PASSAGE FOR REVIEW
The new year has brought new laws to California that went into effect on January 1. Here's a rundown on some of the most noteworthy new laws.


This law has already been in place and has called for the minimum wage to continue to be raised in the state until it eventually reaches $15 an hour. In 2021 the minimum wage is now $14 an hour for businesses with more than 25 employees and $13 an hour for businesses with less than 25 employees.

The law also continues to essentially provide a raise for salaried employees who aren't paid on an hourly basis as it essentially requires them to be paid twice the minimum wage.


There are now more stringent laws in place to make sure employers notify employees of COVID-19 conditions in their workplace in an effort to protect their safety.

Employers must now inform their employees within 24 hours of any potential COVID-19 exposure. Employers must also keep employees informed on their virus safety measures. Employers must also inform local public health agencies of any outbreak within 48 hours. An outbreak is considered three cases in a two-week period.

Cal/OSHA also now has the authority to immediately shut down a worksite that's considered to be an “imminent hazard” to employees. Before there was a 30-day administrative process before a worksite could be shut down.


There have been businesses trying to deny worker's compensation in COVID-19 cases, claiming essential workers who contracted COVID-19 must receive worker's compensation unless the business can prove the virus was contracted elsewhere.

DATASET EXCERPT

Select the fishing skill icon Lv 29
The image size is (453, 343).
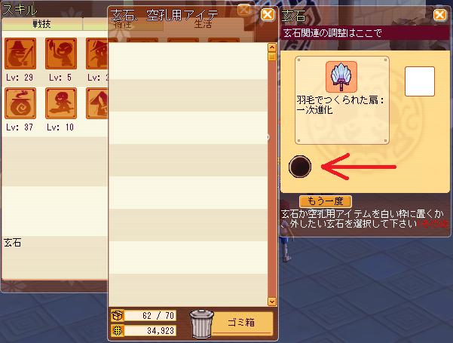(x=20, y=54)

ASSIGNED TASK A
In the passage on California's new laws, how many hours do employers have to tell local public health agencies about a COVID-19 outbreak?
ASSIGNED TASK B
Pick up the passage on California's new laws after its last sentence and continue it.

ANSWER SPACE A
48 hours.

ANSWER SPACE B
One of the major new pieces of legislation is much like major cities have police commissions meant to serve as watchdogs of police departments, counties can now put in place oversight boards for their sheriff's departments.

There will also be a state office of inspector general to serve as an oversight agency for sheriff's offices. The oversight boards and the inspector general will basically have blanket authority to issue subpoenas to investigate sheriff's offices or as the law puts it “when deemed necessary to investigate a matter within their jurisdiction.”

The law was opposed by the California State Sheriff's Association which stated the law was unnecessary as counties already have authority to oversee sheriff's offices. The association stated county counsels and grand juries already have subpoena power when it comes to sheriff's offices.


As a result of a new law there will be a lot more regulation of various industries designed to protect consumers. Industries previous not regulated that will now be regulated include debt collectors, agencies that offer debt and credit card relief. Loans for for profit colleges and technical schools will be among the areas under more scrutiny as well.

There is now the Department of Financial Protection and Innovation. Consumers can file a complaint with the department by visiting or calling toll free at (866) 275-2677 or (916) 327-7585.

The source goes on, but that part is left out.